[START Selected excerpt]

Lakewood, A Half-Century Ago: The Christmas Walk...

Lakewood's Christmas walk...a timeless tradition...(Photo by Gary Rice)

I'm not sure if there's any more peaceful time known to humankind than the quiet walk to church on Christmas Eve that Mom and I took each year. We walked down to church to join Dad, who was already there, directing the youth choir.

As walks go, it wasn't a very long one; just down Rosewood Avenue, across Detroit Avenue, and over to the Lakewood United Methodist Church. In the span of a lifetime, those walks generally only took about fifteen or twenty minutes. More often than not, there was simply the quiet crunching of our metal-strapover gumboots on the crystalline snow that shown like shimmering diamonds in the glow of those old frost-covered streetlamps; having their light interspersed by the shadows cast from those huge tree-lawn elms, arching ever Heavenward. The elms' V-like giant branches formed a natural cathedral of wonderment. Rosewood itself took on a surreal, holy, other-worldly quality, as childhood imaginations took flight on that Sacred Night of nights.

Sometimes too, we would be joined by neighbors on our pilgrimage down that street. Sometimes, we would all sing carols together. At the intersection of Detroit, some of those neighbors would turn left, for destinations like St. James, or Trinity Lutheran. Others stayed with us, and made the trip across the street to Lakewood Methodist. Sometimes, we walked in the footprints of others. Sometimes, especially with us kids, we made new pathways of our own, and not always on the sidewalks, of course. The mounds of snow at the ends of the driveways became our own little mountain range to conquer. All too often, by the time we arrived at church, we had wet trouser legs well above the height of our 8 inch gumboots, and we could have cared less too. Sometimes, we lost our balance, and ended up fidgeting through our beautiful, but always extra-long church services, with very soggy, itchy, wet, cold behinds.

[END Selected excerpt]

**To-do list**
1 > List each church that the Lakewood Christmas walk essay mentions by name, giving each church once.
2 > Reproduce word for word the stretch of the Lakewood Christmas walk essay from "Lakewood, A Half-Century" through "the youth choir.".

[START Material shown]

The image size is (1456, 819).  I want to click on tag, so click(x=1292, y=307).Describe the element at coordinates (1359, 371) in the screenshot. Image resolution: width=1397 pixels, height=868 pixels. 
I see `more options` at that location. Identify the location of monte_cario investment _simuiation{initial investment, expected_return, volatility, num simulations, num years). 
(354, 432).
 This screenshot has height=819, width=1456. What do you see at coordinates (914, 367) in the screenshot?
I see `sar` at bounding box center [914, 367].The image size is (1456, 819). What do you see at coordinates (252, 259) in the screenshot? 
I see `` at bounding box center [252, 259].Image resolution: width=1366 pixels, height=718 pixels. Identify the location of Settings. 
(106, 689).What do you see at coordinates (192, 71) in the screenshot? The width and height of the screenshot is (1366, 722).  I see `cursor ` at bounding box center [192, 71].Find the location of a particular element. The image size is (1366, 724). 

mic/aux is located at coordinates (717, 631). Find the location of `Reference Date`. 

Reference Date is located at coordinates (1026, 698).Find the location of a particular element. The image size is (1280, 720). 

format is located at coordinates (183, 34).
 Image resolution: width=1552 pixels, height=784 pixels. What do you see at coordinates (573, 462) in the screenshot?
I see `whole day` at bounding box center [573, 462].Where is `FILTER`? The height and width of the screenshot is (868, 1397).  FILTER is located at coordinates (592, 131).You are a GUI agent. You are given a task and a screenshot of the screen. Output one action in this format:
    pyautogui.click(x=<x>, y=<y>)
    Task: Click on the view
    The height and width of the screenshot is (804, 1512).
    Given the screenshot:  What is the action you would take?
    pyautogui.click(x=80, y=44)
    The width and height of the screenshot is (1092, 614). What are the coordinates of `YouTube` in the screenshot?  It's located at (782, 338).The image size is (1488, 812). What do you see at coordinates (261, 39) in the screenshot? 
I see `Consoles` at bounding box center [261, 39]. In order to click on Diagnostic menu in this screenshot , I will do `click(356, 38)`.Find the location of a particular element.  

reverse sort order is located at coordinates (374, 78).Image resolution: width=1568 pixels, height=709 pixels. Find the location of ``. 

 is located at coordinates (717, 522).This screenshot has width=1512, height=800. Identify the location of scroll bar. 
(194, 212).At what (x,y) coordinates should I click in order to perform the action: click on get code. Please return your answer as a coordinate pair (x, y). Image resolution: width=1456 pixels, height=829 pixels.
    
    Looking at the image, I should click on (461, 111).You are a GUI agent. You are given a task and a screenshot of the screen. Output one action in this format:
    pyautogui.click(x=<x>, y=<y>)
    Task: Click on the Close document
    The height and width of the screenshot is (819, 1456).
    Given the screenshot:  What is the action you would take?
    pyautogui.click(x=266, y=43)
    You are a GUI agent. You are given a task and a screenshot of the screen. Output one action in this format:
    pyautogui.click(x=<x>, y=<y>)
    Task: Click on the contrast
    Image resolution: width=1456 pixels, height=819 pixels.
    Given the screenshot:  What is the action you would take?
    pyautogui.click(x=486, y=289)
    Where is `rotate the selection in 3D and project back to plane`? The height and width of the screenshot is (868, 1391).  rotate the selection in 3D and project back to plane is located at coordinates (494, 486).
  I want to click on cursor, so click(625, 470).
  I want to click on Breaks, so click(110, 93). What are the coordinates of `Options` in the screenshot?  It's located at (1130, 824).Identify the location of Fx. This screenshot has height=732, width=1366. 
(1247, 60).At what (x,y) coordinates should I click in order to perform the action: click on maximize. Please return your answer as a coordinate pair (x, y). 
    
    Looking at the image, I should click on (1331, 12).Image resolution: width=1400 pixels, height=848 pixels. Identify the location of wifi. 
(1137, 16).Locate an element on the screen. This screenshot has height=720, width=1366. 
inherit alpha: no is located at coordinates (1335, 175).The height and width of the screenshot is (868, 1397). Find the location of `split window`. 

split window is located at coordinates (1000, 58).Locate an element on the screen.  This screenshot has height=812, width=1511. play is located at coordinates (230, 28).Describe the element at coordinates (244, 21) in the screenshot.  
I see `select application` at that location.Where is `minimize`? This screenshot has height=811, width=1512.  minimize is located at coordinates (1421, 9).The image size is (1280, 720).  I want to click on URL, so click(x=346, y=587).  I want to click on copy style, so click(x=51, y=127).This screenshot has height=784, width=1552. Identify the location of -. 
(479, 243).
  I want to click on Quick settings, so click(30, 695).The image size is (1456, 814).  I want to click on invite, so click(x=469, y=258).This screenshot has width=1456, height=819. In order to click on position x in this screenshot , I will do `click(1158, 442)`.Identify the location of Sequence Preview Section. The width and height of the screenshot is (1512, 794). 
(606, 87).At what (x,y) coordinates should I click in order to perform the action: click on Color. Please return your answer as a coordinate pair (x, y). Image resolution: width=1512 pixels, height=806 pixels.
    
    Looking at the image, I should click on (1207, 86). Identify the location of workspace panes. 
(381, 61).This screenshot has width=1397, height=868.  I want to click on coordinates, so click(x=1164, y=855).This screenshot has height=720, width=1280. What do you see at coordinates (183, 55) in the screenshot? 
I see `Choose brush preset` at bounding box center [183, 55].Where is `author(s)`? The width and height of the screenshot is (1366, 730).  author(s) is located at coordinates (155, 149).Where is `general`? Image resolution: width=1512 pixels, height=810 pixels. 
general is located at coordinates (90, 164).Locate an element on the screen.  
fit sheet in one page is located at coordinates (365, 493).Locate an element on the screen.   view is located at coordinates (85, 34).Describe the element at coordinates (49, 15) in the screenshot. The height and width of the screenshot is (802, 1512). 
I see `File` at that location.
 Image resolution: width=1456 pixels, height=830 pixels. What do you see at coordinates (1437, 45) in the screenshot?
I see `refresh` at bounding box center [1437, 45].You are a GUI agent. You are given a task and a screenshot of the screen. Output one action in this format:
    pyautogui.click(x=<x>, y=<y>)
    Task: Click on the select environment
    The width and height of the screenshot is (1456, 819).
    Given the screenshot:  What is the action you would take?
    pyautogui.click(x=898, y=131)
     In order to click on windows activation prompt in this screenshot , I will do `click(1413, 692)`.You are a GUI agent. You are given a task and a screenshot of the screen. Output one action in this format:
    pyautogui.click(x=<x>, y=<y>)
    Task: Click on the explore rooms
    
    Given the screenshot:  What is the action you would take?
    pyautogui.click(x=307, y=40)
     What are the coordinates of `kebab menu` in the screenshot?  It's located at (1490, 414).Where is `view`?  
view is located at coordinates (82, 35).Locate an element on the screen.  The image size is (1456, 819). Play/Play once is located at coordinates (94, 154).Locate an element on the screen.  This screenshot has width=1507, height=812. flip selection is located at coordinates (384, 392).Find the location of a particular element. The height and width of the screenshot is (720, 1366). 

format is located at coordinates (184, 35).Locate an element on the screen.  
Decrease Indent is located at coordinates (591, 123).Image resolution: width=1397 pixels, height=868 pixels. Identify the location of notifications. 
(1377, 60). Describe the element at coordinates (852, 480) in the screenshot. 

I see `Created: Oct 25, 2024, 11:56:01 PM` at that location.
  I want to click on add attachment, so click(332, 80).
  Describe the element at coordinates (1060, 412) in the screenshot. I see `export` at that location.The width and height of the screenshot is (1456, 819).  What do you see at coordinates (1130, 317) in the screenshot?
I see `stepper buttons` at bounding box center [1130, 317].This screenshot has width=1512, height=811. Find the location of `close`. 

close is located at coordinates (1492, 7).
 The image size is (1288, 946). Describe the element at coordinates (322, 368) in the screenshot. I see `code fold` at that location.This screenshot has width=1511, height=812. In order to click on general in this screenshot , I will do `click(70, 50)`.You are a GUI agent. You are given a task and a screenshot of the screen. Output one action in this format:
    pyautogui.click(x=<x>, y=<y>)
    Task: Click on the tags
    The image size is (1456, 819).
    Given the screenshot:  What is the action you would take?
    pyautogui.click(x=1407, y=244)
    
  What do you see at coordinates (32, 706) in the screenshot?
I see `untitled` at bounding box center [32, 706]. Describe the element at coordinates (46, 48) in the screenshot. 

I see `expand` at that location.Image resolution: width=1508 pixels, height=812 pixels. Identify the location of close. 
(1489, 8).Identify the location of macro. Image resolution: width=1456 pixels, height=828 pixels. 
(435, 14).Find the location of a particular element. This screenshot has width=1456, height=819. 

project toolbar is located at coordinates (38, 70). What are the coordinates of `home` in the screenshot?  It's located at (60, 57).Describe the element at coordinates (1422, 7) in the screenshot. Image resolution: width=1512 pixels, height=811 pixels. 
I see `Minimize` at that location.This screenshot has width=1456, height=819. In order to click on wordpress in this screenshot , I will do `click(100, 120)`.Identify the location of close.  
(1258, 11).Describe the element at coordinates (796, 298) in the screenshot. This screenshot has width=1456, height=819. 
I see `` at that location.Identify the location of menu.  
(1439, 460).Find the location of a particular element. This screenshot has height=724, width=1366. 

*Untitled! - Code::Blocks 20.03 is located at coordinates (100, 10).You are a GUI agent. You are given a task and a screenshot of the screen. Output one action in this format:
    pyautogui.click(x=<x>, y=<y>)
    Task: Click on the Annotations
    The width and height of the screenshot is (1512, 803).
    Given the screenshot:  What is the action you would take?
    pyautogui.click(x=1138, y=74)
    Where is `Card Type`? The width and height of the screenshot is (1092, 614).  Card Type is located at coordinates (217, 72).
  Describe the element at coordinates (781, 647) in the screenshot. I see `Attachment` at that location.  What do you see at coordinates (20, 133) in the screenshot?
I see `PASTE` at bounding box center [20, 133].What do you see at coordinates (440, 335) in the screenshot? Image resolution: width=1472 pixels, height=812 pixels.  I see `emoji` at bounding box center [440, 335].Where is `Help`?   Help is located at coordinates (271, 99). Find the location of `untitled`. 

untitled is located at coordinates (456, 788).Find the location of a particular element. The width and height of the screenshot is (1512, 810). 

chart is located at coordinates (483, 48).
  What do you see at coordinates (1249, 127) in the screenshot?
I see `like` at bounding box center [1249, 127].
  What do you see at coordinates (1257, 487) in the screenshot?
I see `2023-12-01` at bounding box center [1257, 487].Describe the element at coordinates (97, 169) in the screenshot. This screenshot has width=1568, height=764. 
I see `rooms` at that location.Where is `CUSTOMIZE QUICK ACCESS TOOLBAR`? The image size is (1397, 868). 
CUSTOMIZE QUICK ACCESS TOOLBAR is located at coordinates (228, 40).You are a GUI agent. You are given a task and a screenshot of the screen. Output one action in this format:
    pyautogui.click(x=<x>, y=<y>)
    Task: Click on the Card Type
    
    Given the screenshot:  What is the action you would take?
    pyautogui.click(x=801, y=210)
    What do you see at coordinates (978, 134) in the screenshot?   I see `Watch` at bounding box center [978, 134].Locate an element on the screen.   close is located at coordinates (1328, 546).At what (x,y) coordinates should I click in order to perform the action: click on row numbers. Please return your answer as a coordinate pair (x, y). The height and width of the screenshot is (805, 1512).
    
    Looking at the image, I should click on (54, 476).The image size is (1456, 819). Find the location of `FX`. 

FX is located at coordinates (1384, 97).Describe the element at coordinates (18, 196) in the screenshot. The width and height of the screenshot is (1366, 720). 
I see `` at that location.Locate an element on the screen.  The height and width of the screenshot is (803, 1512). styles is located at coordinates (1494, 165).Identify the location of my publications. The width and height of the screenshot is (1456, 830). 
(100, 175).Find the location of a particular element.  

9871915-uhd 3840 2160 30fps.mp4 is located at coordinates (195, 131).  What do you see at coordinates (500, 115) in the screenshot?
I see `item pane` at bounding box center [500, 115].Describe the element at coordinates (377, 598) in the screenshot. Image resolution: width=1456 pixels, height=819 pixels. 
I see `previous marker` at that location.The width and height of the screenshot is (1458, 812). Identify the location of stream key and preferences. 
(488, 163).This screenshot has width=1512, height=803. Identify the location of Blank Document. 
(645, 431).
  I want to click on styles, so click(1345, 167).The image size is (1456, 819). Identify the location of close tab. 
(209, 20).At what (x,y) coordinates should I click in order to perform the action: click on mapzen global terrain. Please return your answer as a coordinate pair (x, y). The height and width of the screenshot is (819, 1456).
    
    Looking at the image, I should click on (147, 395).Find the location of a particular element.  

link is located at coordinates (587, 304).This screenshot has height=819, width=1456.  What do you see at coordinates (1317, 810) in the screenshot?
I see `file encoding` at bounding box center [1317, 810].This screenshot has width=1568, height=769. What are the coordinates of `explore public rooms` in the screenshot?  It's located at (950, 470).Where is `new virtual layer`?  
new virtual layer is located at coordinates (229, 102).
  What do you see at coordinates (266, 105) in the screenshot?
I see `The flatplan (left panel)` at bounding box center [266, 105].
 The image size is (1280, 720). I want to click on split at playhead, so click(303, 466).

[END Material shown]

**Answers for the tasks**
1 >
Lakewood United Methodist Church
St. James
Trinity Lutheran

2 >
Lakewood, A Half-Century Ago: The Christmas Walk...

Lakewood's Christmas walk...a timeless tradition...(Photo by Gary Rice)

I'm not sure if there's any more peaceful time known to humankind than the quiet walk to church on Christmas Eve that Mom and I took each year. We walked down to church to join Dad, who was already there, directing the youth choir.